Objectives
To gain practical experience working with POMP models, we start with installing the pomp package and proceed to two introductory exercises.
Computation time is an unavoidable consideration when working with simulation-based inference, for all but small datasets and simple models.
The pomp package therefore allows you to specify the most computationally intensive steps—usually, simulation of the stochastic dynamic system, and evaluation of the measurement density—as snippets of C code.
Consequently, to use pomp, your R program must have access to a C compiler. In addition, pomp takes advantage of some Fortran code and therefore requires a Fortran compiler.
Installing the necessary compilers should be fairly routine, but does involve an extra step beyond the usual installation of an R package, unless you are running the Linux operating system for which they are usually installed by default. Given how fundamental C and Fortran are to scientific computing, it is unfortunate that Mac and Windows do not provide them by default.
The following advice is an updated version of http://kingaa.github.io/sbied/prep/preparation.html.
Check your R version. For our purposes, make sure you have at least 3.2.0. You can run getRversion()

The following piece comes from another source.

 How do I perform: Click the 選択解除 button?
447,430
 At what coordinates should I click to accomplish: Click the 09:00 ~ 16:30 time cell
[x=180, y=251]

to see what is currently installed.
Install and/or update relevant R packages. The file packages.R contains a list of relevant R packages. This list does not include pomp itself, but all will be helpful if you want to re-run or modify the R code in the notes. Run the following, in R:
update.packages()
source("http://ionides.github.io/531w16/hw/pomp_prep/packages.R",echo=TRUE)
Install and test the pomp package by running pompTest.R
source("http://ionides.github.io/531w16/hw/pomp_prep/pompTest.R",echo=TRUE)
If you get the output PompTest successful!
then pomp is working on your system. If not, re-run this step after trying the following operating-system-dependent advice.
Usually, Linux and Unix distributions have the necessary compilers installed by default. Indeed, the simplest way to run pomp may be to use SSH to access a Linux server. We can discuss in class how to do this. You should be able to do the following:
Note for those without previous Linux experience: Some familiarity with Linux is a basic skill for modern applied statistics, since Linux is currently the dominant environment for scientific and high-performance computing.
For example, 95% of the fastest 500 supercomputers run Linux. The University of Michigan computing cluster, Flux, also runs Linux.
You don’t need to learn Linux just for this course, but if you view improving your Linux skills as a good investment, working in this environment is encouraged. One of many introductory tutorials online is http://www.ee.surrey.ac.uk/Teaching/Unix.
Access scs.itd.umich.edu
, via SSH or using the umich virtual private network (VPN). You can use bayes.stat.lsa.umich.edu
if you have access to the Statistics department machines. You should have this access if you are a Statistics Masters or PhD student. I can get access for others, upon request.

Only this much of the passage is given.